Taskforce to come up with ways of avoiding property boom and bust in UK

Leading property experts and economists in the UK are to examine the real estate market and try to work out how the cycle of boom and bust can be avoided in the future. The Joseph Rowntree Foundation, a leading housing organisation, has set up a taskforce to develop a series of long-term policy options that will challenge the root causes of instability in the property market that have led to such a damaging cyclical pattern. Gordon Brown once suggested he could beat boom and bust – is it really possible?

‘Though the scale of the current economic turmoil and its global nature is unprecedented, there are similarities with past downturns and it is obvious there has been a failure in policy and practice,’ said Julia Unwin, Chief Executive of JRF.

‘There is no better time to grapple with the fundamental questions surrounding our housing market model. The evidence shows that without effective intervention this cyclical pattern will continue and the housing market could boom again within five to ten years of recovery, she added.

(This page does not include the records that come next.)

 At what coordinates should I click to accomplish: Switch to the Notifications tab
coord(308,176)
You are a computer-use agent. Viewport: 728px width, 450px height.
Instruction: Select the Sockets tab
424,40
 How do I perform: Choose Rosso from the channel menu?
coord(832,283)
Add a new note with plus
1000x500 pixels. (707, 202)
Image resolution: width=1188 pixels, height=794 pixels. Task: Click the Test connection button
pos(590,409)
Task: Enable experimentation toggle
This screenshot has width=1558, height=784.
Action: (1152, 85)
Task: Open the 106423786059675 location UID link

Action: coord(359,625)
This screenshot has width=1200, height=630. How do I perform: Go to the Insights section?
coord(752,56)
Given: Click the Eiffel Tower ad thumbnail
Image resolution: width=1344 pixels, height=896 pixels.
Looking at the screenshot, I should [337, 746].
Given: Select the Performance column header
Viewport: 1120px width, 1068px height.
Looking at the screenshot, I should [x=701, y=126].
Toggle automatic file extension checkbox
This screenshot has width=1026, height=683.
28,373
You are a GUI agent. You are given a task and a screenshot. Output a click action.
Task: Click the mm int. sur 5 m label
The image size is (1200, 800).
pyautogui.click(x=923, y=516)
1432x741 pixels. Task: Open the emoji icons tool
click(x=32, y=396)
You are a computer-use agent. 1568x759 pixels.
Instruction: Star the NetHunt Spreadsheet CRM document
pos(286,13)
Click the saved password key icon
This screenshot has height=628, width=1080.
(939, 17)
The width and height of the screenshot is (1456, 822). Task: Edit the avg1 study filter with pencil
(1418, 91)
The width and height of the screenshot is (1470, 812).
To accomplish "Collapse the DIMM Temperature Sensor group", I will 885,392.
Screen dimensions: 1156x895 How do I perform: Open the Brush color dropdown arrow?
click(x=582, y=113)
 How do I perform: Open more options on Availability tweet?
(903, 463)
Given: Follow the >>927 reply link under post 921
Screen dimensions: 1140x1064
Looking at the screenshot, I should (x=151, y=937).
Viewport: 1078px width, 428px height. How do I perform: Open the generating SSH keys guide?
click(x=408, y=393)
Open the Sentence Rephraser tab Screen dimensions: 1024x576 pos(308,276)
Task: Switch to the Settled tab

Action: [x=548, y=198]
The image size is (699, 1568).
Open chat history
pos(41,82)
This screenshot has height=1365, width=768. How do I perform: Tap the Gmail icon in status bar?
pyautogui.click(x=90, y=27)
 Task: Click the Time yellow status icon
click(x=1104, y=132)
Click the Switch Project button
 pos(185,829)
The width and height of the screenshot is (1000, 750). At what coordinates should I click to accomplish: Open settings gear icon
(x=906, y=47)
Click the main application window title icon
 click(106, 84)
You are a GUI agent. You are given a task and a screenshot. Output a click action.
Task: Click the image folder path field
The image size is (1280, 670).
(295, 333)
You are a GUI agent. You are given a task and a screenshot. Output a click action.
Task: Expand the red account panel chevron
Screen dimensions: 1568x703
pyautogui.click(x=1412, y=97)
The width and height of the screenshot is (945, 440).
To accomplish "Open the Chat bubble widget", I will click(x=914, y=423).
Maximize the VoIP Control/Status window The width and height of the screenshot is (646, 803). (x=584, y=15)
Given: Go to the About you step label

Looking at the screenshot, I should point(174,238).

A major part of the work of the taskforce will be to look at ways of discouraging the up take up of risky mortgages which is regarded as a major cause of the current property crisis in both the UK and the US.

Key questions will be probed including whether or not home ownership has been over promoted in the UK and an examination of rental alternatives. Unwin said it was also important to look at what is an acceptable level of consumer risk. ‘It is vital that we establish a long term vision for the housing market that is both sustainable and just,’ she added.

Among the members of the panel are Dr. Peter Williams, a consultant on housing markets and housing policy, Keith Exford, chief executive of the Affinity Sutton Group, and Elaine Kempson, professor of personal finance and social policy and director of the Personal Finance Research Centre at Bristol University.  The Taskforce expects deliver its recommendations by the end of 2010.